Private agencies to collect tax credits debt: campaigners warn of harsh consequences - LITRG Press Release

Published on 28 June 2013

As part of the measures announced in yesterday’s Spending Review, the Government will target £95 million of tax credits ‘error, fraud and debt’ by engaging debt collection agencies and paying them by results. But using commercial debt collection tactics to collect debt that is endemic in the system and often not of the debtor’s making could have harsh consequences, say LITRG.

LITRG Chairman, Anthony Thomas, said:

“Error, fraud and debt are three completely different things. Claimant error is usually innocent, and is caused by system complexity. ‘Error’ also includes mistakes by officials or Government computer systems – something not always acknowledged by the officials themselves or by Government statistics, but which in our experience is surprisingly prevalent.

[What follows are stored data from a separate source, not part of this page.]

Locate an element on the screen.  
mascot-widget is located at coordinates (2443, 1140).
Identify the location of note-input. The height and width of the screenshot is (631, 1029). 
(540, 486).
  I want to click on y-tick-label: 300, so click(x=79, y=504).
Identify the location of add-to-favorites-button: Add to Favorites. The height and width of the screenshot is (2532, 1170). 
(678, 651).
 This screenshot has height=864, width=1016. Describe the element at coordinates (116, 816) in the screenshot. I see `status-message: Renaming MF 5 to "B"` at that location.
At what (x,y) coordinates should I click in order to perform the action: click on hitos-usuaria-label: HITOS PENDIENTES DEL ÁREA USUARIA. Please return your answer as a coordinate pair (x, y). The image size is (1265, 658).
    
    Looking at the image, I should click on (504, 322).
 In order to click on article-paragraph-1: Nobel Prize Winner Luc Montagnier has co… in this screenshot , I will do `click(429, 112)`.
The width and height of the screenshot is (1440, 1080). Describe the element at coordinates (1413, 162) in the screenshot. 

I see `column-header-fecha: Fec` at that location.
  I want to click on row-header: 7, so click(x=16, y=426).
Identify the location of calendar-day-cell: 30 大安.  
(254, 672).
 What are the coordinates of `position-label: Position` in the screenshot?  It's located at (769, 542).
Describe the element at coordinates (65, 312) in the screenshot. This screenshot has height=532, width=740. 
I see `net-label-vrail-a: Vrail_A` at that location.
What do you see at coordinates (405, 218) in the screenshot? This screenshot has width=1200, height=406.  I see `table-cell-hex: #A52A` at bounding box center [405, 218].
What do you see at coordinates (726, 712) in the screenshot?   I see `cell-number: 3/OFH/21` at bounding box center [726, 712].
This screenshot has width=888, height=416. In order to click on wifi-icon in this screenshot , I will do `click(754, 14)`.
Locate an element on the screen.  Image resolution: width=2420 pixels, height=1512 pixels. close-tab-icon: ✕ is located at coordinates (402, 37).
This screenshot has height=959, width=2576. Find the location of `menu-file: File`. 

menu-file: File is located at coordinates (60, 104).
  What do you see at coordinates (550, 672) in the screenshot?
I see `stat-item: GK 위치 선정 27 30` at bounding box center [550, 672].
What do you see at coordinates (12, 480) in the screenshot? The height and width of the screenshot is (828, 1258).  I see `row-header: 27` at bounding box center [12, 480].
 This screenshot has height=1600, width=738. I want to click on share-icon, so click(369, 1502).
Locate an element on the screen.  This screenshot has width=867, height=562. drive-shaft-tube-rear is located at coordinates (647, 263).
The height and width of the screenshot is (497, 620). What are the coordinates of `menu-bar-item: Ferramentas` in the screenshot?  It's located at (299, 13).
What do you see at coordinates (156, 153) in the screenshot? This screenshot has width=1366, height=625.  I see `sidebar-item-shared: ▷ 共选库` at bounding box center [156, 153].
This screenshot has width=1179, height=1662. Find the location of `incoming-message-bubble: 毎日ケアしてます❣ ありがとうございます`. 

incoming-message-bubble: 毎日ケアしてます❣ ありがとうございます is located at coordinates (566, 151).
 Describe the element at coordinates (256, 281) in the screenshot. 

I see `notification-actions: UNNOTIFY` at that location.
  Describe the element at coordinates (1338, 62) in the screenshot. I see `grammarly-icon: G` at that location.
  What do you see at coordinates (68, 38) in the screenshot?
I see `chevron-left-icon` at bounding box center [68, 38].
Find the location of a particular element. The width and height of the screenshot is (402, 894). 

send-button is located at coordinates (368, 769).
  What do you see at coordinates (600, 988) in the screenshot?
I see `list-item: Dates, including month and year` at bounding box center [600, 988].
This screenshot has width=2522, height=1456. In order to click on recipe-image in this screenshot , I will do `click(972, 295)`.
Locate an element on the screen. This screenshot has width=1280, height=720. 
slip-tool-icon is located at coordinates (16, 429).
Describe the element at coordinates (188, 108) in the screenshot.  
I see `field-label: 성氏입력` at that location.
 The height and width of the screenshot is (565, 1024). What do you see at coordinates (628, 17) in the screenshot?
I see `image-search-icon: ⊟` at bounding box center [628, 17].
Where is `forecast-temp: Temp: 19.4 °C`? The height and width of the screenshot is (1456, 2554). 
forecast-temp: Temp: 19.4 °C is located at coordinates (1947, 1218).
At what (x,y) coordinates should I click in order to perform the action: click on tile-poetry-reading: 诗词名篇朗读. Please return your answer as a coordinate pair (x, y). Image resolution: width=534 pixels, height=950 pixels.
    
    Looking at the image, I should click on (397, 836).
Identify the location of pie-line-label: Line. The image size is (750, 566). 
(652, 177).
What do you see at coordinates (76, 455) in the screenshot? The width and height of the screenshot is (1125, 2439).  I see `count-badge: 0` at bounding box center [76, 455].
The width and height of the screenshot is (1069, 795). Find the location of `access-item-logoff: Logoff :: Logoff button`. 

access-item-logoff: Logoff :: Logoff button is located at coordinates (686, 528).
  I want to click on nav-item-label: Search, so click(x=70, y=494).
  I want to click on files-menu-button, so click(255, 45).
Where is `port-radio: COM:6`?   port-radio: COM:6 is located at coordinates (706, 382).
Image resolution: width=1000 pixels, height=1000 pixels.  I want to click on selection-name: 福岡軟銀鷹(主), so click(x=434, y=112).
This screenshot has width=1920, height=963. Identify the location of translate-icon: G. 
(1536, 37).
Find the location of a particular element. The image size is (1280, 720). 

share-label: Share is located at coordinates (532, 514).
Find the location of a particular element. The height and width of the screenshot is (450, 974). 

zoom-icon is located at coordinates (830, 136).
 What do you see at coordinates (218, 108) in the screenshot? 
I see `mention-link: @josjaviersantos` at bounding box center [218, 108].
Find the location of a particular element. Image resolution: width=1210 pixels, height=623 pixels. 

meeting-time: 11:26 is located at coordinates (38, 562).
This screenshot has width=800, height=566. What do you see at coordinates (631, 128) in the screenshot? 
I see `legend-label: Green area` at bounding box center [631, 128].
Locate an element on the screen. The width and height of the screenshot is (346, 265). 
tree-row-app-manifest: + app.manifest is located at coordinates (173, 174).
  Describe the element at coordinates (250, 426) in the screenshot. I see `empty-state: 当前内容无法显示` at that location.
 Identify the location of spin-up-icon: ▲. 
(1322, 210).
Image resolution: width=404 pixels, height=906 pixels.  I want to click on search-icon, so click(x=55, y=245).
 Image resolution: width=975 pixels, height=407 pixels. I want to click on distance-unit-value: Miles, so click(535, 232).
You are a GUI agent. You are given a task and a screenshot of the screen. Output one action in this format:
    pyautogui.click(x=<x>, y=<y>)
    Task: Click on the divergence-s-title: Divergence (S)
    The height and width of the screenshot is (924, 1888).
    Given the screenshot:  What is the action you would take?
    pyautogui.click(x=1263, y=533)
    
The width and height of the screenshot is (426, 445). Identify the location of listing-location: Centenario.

“Tax credit overpayments are endemic, whether or not people or officials make mistakes; any system that determines what a person is entitled to only after a year of provisional payments is bound to carry a large proportion of over – and under – payments.

“Fraud, on the other hand, constitutes deliberate dishonesty, and accounts for only one-third of tax credit debt – a lesser proportion than is sometimes assumed.

“Is it fair or reasonable that innocent claimants should be hounded by debt collection agencies for the consequences of genuine mistakes, whether by them or by officials, to reduce a deficit that was not of their making?

“Will those debt collection agencies be scrupulous in refraining from pursuing debts which are not the claimant’s fault, or even of the claimant’s making, or which are spurious, if their payment hangs on the results they turn in? We fear not.”

Notes to editors

  1. The Low Incomes Tax Reform Group (LITRG) is an initiative of the Chartered Institute of Taxation (CIOT) to give a voice to the unrepresented. Since 1998 LITRG has been working to improve the policy and processes of the tax, tax credits and associated welfare systems for the benefit of those on low incomes.